**INSTRUCTIONS FOR THE TASK**: Every line that contains "right" must be located and copied from the data.

**SUPPLIED MATERIAL**:

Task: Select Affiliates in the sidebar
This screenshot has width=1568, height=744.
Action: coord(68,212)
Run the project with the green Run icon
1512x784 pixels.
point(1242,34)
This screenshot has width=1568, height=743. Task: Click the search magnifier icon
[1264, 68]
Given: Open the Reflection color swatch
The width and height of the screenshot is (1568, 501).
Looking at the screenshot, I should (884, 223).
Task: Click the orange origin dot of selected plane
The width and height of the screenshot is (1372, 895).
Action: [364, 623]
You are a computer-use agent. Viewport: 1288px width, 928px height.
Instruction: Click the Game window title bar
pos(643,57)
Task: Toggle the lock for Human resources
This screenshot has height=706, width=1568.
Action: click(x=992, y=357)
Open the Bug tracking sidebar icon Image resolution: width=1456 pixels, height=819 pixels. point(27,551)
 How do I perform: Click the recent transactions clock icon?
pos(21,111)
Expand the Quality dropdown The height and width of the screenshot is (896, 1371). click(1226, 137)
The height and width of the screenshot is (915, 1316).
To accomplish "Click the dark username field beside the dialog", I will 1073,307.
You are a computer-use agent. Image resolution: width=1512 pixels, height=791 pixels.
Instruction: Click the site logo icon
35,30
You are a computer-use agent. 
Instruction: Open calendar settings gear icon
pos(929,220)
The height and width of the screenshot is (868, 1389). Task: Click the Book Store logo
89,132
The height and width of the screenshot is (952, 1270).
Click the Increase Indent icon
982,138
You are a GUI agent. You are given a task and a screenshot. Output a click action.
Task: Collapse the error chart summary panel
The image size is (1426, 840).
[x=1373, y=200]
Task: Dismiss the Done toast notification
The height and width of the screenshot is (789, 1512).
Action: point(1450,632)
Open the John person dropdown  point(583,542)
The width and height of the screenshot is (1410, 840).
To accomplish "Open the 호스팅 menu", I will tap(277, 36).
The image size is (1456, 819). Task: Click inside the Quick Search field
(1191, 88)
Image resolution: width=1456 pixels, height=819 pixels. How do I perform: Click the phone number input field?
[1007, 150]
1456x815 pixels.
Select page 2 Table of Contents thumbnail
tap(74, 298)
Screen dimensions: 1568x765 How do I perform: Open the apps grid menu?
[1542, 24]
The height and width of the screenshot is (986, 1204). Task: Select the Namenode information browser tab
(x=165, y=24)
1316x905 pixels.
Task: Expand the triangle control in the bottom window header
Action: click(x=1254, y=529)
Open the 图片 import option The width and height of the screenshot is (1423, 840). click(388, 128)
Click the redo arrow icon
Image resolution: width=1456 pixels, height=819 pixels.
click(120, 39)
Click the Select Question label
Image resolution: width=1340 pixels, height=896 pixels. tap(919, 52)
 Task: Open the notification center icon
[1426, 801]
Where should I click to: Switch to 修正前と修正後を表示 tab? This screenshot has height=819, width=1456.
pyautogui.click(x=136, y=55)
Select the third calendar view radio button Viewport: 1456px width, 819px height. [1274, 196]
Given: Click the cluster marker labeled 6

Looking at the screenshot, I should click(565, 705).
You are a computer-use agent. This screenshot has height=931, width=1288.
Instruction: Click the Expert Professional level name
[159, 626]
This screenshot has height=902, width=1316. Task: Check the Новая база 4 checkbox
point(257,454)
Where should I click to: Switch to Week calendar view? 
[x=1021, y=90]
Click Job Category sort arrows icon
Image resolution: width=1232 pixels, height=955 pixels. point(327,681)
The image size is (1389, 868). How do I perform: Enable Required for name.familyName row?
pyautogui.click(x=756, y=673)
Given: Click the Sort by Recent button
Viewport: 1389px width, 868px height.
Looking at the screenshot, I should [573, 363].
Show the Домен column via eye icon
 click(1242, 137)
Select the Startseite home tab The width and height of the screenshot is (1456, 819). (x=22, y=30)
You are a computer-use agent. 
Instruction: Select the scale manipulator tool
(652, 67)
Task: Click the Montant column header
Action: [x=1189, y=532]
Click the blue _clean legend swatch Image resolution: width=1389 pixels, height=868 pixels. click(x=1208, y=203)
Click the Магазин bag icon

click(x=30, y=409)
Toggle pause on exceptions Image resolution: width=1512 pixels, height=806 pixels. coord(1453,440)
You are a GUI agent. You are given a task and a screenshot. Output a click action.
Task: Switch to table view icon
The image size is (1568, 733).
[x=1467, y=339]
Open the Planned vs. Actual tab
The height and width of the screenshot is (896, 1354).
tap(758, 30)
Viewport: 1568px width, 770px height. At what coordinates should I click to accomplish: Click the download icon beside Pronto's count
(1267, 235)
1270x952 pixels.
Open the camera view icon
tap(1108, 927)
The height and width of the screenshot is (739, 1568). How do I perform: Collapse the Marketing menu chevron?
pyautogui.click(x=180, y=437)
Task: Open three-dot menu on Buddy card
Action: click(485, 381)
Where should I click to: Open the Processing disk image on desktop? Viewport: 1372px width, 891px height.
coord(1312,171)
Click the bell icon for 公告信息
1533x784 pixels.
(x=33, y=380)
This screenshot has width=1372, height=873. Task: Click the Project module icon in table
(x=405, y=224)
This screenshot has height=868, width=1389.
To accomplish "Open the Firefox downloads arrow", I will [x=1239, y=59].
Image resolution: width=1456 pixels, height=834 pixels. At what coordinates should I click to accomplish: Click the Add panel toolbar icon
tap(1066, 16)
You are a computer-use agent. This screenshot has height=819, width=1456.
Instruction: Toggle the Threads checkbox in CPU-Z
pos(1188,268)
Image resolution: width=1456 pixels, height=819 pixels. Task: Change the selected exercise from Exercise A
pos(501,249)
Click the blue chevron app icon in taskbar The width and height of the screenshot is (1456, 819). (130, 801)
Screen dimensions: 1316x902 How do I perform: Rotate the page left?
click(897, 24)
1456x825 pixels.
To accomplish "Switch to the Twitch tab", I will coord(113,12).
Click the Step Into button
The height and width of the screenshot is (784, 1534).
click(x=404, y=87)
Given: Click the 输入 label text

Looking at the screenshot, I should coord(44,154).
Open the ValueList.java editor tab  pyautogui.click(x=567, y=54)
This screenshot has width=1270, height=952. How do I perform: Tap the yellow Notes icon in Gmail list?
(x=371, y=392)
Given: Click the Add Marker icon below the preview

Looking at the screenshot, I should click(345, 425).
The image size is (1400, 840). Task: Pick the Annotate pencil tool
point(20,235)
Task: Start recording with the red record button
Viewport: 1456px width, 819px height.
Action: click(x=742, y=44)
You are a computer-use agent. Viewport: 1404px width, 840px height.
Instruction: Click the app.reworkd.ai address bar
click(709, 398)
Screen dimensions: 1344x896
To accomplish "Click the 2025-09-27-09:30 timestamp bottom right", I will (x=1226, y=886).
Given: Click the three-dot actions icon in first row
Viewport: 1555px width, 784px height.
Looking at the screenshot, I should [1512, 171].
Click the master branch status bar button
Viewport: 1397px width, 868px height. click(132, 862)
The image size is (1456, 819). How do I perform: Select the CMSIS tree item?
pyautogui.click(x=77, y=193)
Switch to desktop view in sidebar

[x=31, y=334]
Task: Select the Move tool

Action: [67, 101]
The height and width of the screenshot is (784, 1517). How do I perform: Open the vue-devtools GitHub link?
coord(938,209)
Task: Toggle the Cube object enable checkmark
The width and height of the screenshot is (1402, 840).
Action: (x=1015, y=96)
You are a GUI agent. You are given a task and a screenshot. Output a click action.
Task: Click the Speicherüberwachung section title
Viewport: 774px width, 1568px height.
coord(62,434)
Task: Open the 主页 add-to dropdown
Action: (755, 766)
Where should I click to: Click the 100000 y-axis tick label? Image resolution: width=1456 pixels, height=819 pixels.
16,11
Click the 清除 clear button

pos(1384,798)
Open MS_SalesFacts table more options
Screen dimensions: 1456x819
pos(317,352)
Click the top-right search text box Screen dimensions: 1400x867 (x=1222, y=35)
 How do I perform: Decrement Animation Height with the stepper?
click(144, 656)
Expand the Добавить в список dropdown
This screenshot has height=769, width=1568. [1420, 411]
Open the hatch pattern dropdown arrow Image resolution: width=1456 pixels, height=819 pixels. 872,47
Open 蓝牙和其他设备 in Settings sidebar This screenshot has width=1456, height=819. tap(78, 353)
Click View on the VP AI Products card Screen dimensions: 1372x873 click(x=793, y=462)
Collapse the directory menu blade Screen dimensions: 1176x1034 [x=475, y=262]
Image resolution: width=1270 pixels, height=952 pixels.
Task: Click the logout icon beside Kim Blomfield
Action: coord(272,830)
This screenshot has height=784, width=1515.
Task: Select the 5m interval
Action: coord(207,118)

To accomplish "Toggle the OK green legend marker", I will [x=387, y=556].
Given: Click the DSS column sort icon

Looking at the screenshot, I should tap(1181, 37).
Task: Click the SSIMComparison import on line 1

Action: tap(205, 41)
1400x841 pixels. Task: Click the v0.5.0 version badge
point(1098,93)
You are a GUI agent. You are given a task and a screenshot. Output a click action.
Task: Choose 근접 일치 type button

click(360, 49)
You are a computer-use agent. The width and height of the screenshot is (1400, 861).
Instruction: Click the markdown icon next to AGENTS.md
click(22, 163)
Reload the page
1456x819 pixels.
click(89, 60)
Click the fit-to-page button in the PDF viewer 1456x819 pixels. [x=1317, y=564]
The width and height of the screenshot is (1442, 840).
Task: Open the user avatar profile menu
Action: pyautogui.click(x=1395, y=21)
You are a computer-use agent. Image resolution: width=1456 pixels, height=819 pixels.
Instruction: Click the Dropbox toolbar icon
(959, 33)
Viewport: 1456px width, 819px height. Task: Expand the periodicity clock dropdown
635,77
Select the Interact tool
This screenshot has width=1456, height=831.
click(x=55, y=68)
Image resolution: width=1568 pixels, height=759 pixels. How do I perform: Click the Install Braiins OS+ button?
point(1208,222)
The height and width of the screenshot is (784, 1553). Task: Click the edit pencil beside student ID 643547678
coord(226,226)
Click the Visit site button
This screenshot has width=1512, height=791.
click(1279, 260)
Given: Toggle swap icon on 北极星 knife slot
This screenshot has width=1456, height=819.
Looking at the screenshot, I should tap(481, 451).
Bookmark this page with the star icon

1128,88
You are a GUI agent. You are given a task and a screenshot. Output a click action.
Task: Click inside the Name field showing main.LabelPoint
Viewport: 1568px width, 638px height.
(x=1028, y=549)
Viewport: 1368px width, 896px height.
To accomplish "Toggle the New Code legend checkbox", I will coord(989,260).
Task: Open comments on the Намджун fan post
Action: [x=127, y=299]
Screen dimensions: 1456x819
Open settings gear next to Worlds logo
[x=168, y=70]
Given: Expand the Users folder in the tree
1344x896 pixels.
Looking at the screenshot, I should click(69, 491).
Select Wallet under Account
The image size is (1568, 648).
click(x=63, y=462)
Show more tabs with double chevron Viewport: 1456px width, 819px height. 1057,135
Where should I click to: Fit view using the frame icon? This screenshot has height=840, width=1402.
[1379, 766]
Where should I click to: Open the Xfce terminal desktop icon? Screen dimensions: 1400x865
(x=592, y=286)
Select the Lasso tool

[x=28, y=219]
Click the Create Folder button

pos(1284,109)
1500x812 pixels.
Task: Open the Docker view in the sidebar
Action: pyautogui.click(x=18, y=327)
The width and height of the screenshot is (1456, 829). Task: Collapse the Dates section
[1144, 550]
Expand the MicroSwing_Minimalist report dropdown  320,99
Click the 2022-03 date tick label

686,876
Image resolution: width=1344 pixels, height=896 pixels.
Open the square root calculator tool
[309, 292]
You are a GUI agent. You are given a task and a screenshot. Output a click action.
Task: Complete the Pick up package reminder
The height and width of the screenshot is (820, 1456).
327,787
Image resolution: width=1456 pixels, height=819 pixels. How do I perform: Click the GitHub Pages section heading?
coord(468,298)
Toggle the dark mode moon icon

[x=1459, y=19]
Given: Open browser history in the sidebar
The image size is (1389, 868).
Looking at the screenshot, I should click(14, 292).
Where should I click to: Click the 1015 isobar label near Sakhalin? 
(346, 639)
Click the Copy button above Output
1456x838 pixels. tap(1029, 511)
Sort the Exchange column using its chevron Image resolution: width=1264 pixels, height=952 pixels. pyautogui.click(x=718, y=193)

**TASK ANSWER**:
To accomplish "Click the 2025-09-27-09:30 timestamp bottom right", I will (x=1226, y=886).
Click the top-right search text box Screen dimensions: 1400x867 (x=1222, y=35)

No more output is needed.